Brad Porter is Director and Senior Principal engineer at Amazon. We work in different parts of the company but I have known him for years and he’s actually one of the reasons I ended up joining Amazon Web Services. Last week Brad sent me the guest blog post that follows where, on the basis of his operational experience, he prioritizes the most important points in the Lisa paper On Designing and Deploying Internet-Scale Services.


Prioritizing the Principles in “On Designing and Deploying Internet-Scale Services”

By Brad Porter

James published what I consider to be the single best paper to come out of the highly-available systems world in many years. He gave simple practical advice for delivering on the promise of high-availability. James presented “On Designing and Deploying Internet-Scale Services at Lisa 2007.

A few folks have commented to me that implementing all of these principles is a tall hill to climb. I thought I might help by highlighting what I consider to be the most important elements and why.

1. Keep it simple

Much of the work in recovery-oriented computing has been driven by the observation that human errors are the number one cause of failure in large-scale systems. However, in my experience complexity is the number one cause of human error.

Complexity originates from a number of sources: lack of a clear architectural model, variance introduced by forking or branching software or configuration, and implementation cruft never cleaned up. I’m going to add three new sub-principles to this.

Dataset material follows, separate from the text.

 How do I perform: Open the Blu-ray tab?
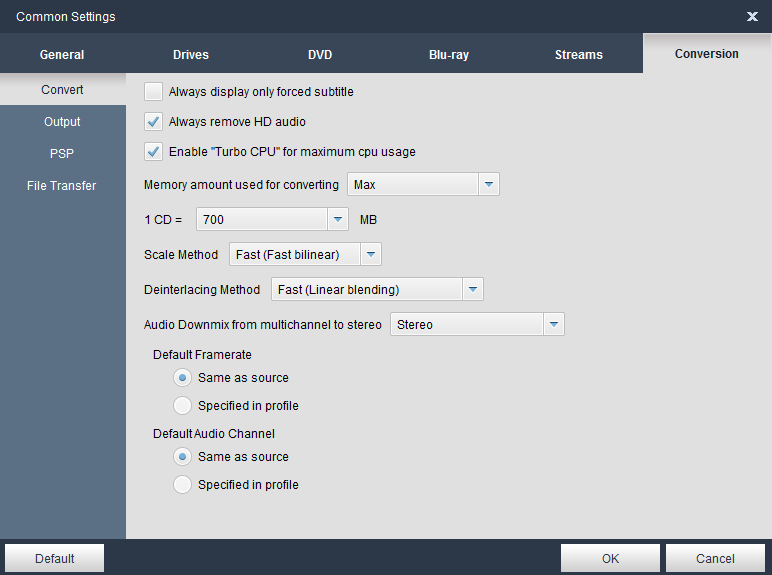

Have Well Defined Architectural Roles and Responsibilities: Robust systems are often described as having “good bones.” The structural skeleton upon which the system has evolved and grown is solid. Good architecture starts from having a clear and widely shared understanding of the roles and responsibilities in the system. It should be possible to introduce the basic architecture to someone new in just a few minutes on a white-board.

Minimize Variance: Variance arises most often when engineering or operations teams use partitioning typically through branching or forking as a way to handle different use cases or requirements sets. Every new use case creates a slightly different variant. Variations occur along software boundaries, configuration boundaries, or hardware boundaries. To the extent possible, systems should be architected, deployed, and managed to minimize variance in the production environment.

Clean-Up Cruft: Cruft can be defined as those things that clearly should be fixed, but no one has bothered to fix. This can include unnecessary configuration values and variables, unnecessary log messages, test instances, unnecessary code branches, and low priority “bugs” that no one has fixed. Cleaning up cruft is a constant task, but it is a necessary to minimize complexity.

2. Expect failures

At its simplest, a production host or service need only exist in one of two states: on or off. On or off can be defined by whether that service is accepting requests or not. To “expect failures” is to recognize that “off” is always a valid state. A host or component may switch to the “off” state at any time without warning.

If you’re willing to turn a component off at any time, you’re immediately liberated. Most operational tasks become significantly simpler. You can perform upgrades when the component is off. In the event of any anomalous behavior, you can turn the component off.

3. Support version roll-back

Roll-back is similarly liberating. Many system problems are introduced on change-boundaries. If you can roll changes back quickly, you can minimize the impact of any change-induced problem. The perceived risk and cost of a change decreases dramatically when roll-back is enabled, immediately allowing for more rapid innovation and evolution, especially when combined with the next point.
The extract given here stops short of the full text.